Start PAGE EXCERPT

Where do the 2015 Toronto Blue Jays stand in team history?

Monday, October 05 2015 @ 05:15 PM EDT

Contributed by: Mike Green

It has been a great regular season.  To be able to ask the question, "was this the best Blue Jay regular season in team history?", without gales of laughter ensuing is a rare treat. So, let's do it.  With some statistics and some flights of fancy.

We have to first define our terms.  What do we mean by "best regular season"?  Teams go through arcs over a regular season, and the 2015 Blue Jay season was a pretty extreme example of that.  If we are trying to measure the best Blue Jay club at a point in time, this one is (to my mind) pretty clearly the best.  With Price and Stroman in the rotation, Tulowitzki at shortstop, Revere in left-field and Lowe and Hawkins bolstering the bullpen,  this club was, I am sure, better than any Blue Jay club at a particular point in time.  I'll leave that for someone else to work on.  I am more interested in the season as a whole.  It also might be obvious that a "team" is more than the sum of the players, but I should say it anyways.  Managerial preferences (and of course, luck- more on that later) do lead to more or fewer losses than the individual player performance would lead one to anticipate. So, you have to take that into account.

With the definitions out of the way, let's move on to the contenders.  The leading Blue Jay clubs with win totals in parentheses are 1985 (99), 1992 (96), 1987 (96), 1993 (95), 2015 (93) and 1991(91).    Off the top, you would think that it was unlikely that the 2015 club was better than the 1985 club because of the six extra wins and we may come back to that conclusion.  We'll hold that thought.  With that in mind, I realized the question that I wanted to answer.  If those six clubs were in a division and played 162 games (33 against two of the other clubs and 33 against the others randomly assigned), and they played 1000 of these seasons, who would likely win the most times?  With the same managers as the actual club, the same injuries that the actual club sustained and the same acquisitions at the same times as the actual club made.  Perhaps an example will help.  The 1987 Blue Jays probably had more talent over the course of the season than any of the clubs.  With Jimy Williams at the helm, they managed to give Rance Mulliniks, Cecil Fielder and Nelson Liriano 745 PAs total while allowing Garth Iorg, Willie Upshaw and Kelly Gruber 1287.  We will not pretend here that the 1987 Blue Jays had a better manager who would have given an obviously ready Fielder (and Fred McGriff) more of an opportunity than a fading Upshaw and who would have recognized that Mulliniks was a perfectly capable everyday third baseman and that Garth Iorg was not deserving of more than 100 PAs at the most.

End PAGE EXCERPT
Start ENTRIES SHOWN

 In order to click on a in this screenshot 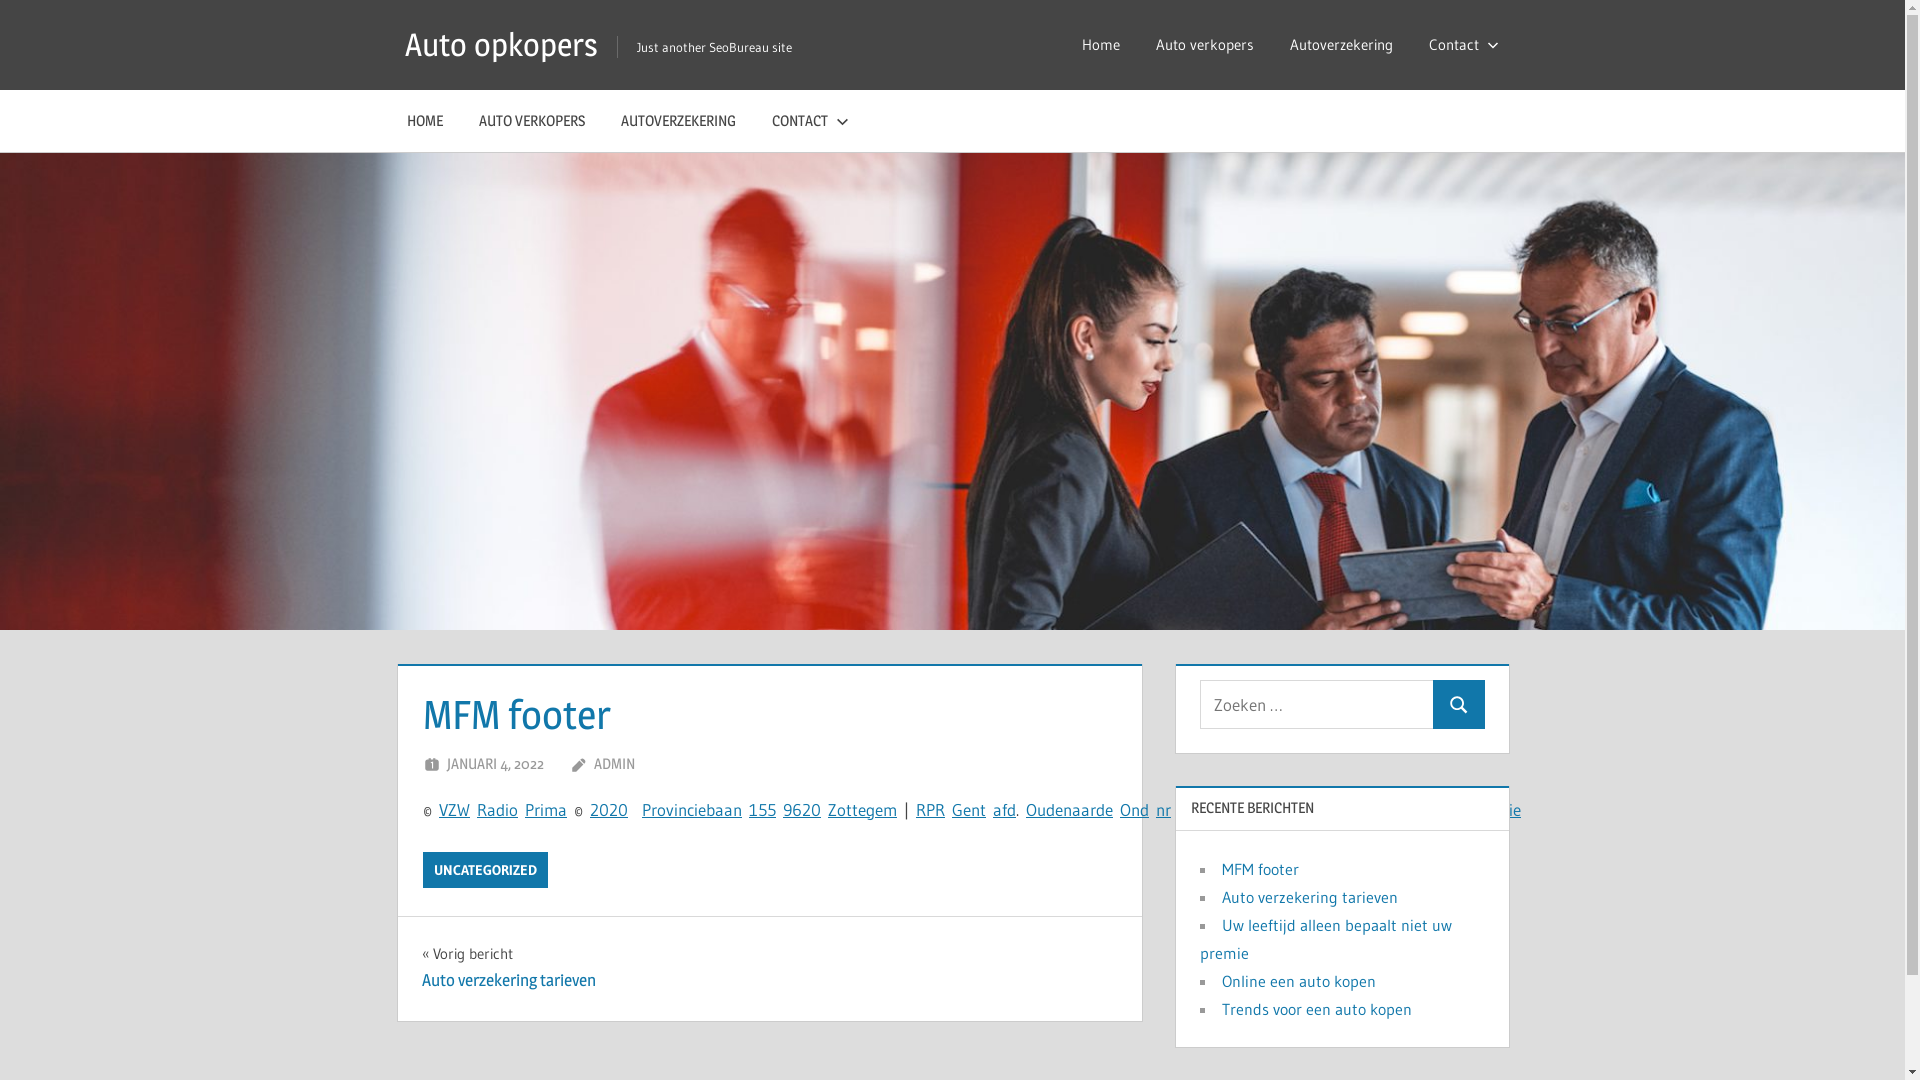, I will do `click(998, 810)`.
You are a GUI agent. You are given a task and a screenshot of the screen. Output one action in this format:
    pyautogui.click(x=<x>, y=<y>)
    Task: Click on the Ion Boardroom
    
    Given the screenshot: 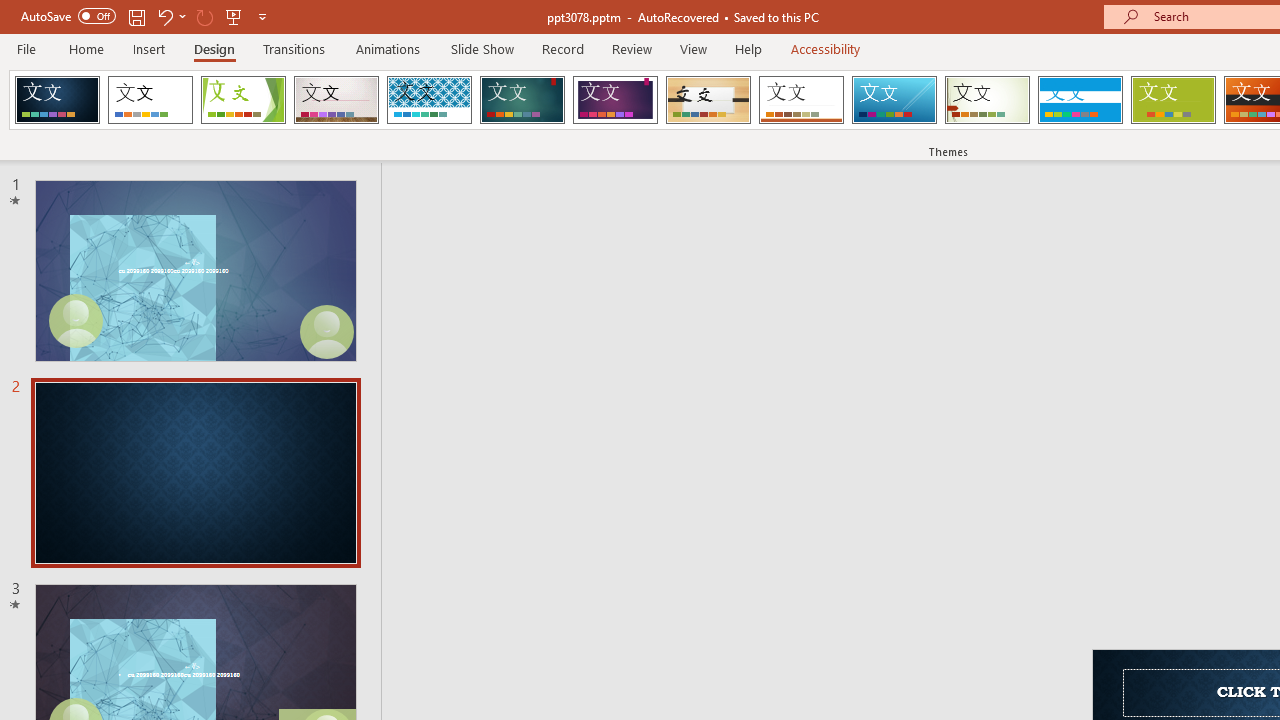 What is the action you would take?
    pyautogui.click(x=615, y=100)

End ENTRIES SHOWN

■ **SHORT PROBLEM 1**:
According to the article on the 2015 Blue Jays, how many wins did the 1985 club record?
■ **SHORT PROBLEM 2**:
Revise the article on the 2015 Blue Jays, beginning at the words "Monday, October 05" and stopping after "flights of fancy.", with "treat" replaced by "pleasure".
■ **SHORT PROBLEM 3**:
Which seasons does the article on the 2015 Blue Jays list among the leading Blue Jay clubs?
Base your responses solely on the article.

■ **CORRECT ANSWER 1**:
The 1985 club won 99 games.

■ **CORRECT ANSWER 2**:
Monday, October 05 2015 @ 05:15 PM EDT

Contributed by: Mike Green

It has been a great regular season.  To be able to ask the question, "was this the best Blue Jay regular season in team history?", without gales of laughter ensuing is a rare pleasure. So, let's do it.  With some statistics and some flights of fancy.

■ **CORRECT ANSWER 3**:
1985, 1992, 1987, 1993, 2015 and 1991